She resigned the day of her return and went in search of her happiness. She sold her apartment, most of her jewels, spend three years traveling the galaxy, searching for herself. Every time she went back to Coruscant and Naboo, she meet Dormé and Sabé, working for her successor, and still inviting people in their bed left and right and still happy. Between enthusiastic sex sessions, she told them everything she had saw. The good, the bad, the marvellous and the horrors.

“You should put all that on the holonet. Most people never left their world. We could use more honest reports of other parts of the galaxy.” Said Dormé one day, before pushing her face between Padmé’s tights again, making her curse. She had had a few lovers in her travels, but nobody had a tongue like Dormé, in the entire galaxy.

Padmé was studying journalism when she meet Anakin again. In fact, she meet Obi-Wan first.

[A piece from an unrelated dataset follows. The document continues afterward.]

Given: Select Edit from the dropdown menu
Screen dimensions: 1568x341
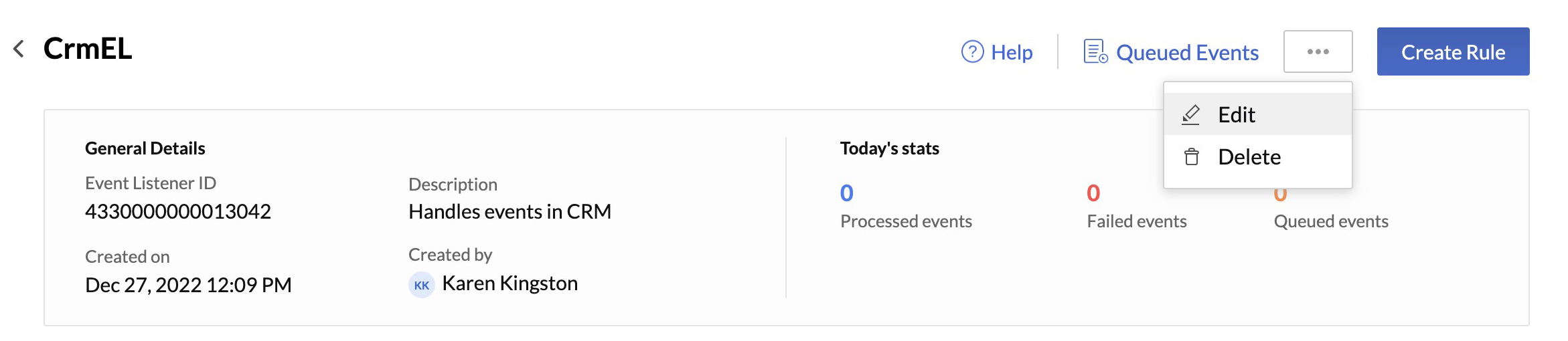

There had been a seminar about sentient rights. Two clones and a Jedi had been invited to speak: the clones about the long fight that had been necessary to go from property to citizens, Obi-Wan about the choices that a children raised in the Order had, if they choose to left. Since he had stayed, he was probably not the best speaker about that, but everybody on Coruscant knew Mace Windu would resign, soon, and that he was the most probable choice as a successor and everybody wanted to meet him.

“Miss Naberrie.” He had bowed. “I must confess, I’m surprised to see you there. I must be honest: Anakin is supposed to join me here, during the reception, because we’re going to dinner together.”

She had chosen to stay.

Anakin now had a beard and his presence was as imposing as ever. But his eyes…His eyes were peaceful, and he blushed when he saw here. He was still a Jedi, happy in his life. He had a daughter and was still seeing a mind healer, because he found that intelligent with the sort of pressure the Jedi supported on mission. He was a different man. And she was a different woman and something clicked. They were cautious, so much, but at the end, one day, she recognized that they had passion, that they always had had it, but that now their goals could harmonize each other. She recognize that she loved him, again. And she was the one that asked for his hand.

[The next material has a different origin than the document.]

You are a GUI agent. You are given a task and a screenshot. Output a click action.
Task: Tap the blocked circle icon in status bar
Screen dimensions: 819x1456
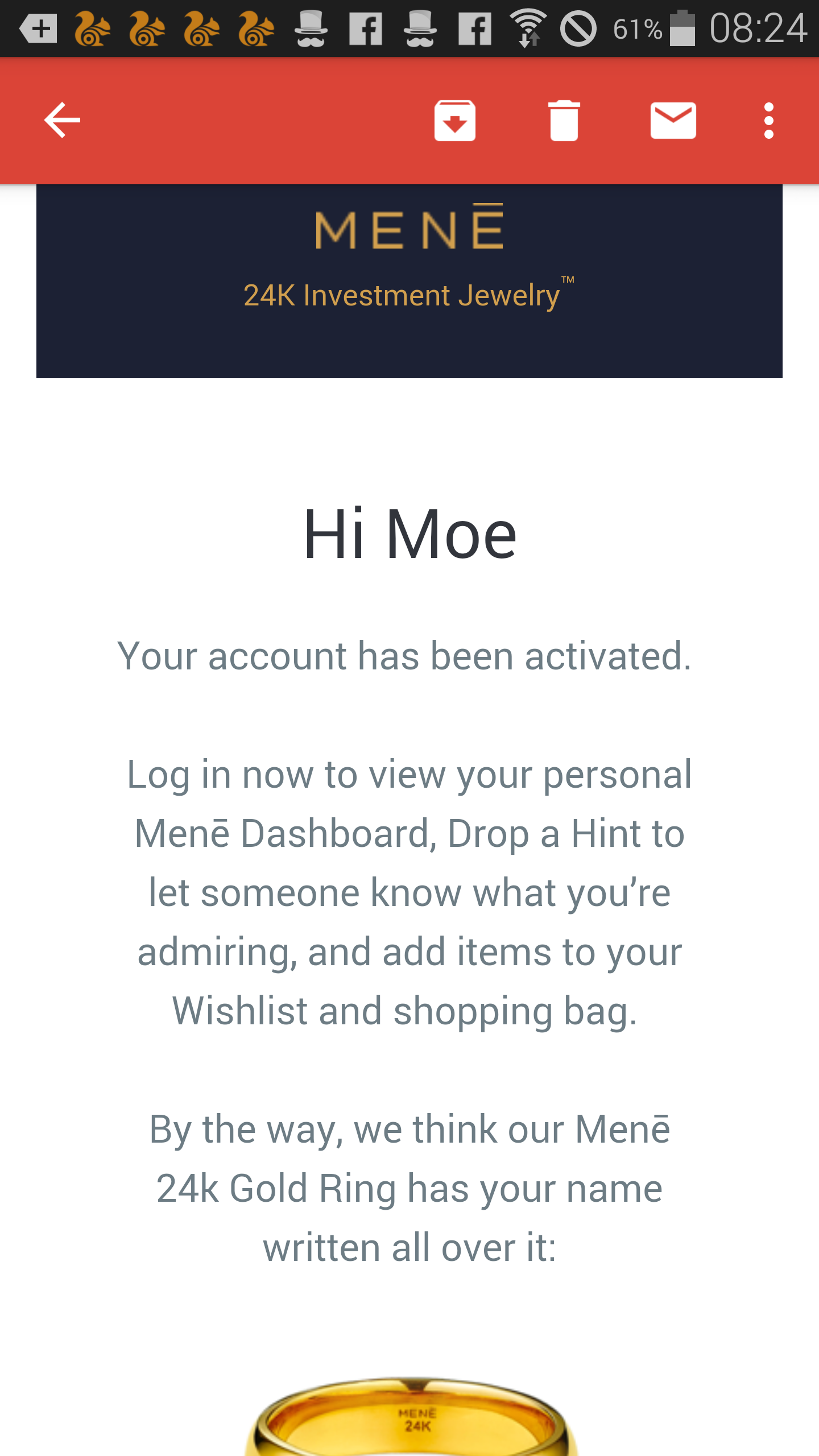point(578,28)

When Padmé was 38 years old she married Master Anakin Skywalker, in the Room of the Thousand Fountains, in the Jedi Temple.

Sabé and Dormé were there, and her entire family, all the friends she had made in the University, and Finis Valorum. Giddean Danu had sent beautiful pottery, that she supposed were dishes, but nobody could ever tell with Kuat pottery.

She married Anakin and she knew they would be happy.

  



End file.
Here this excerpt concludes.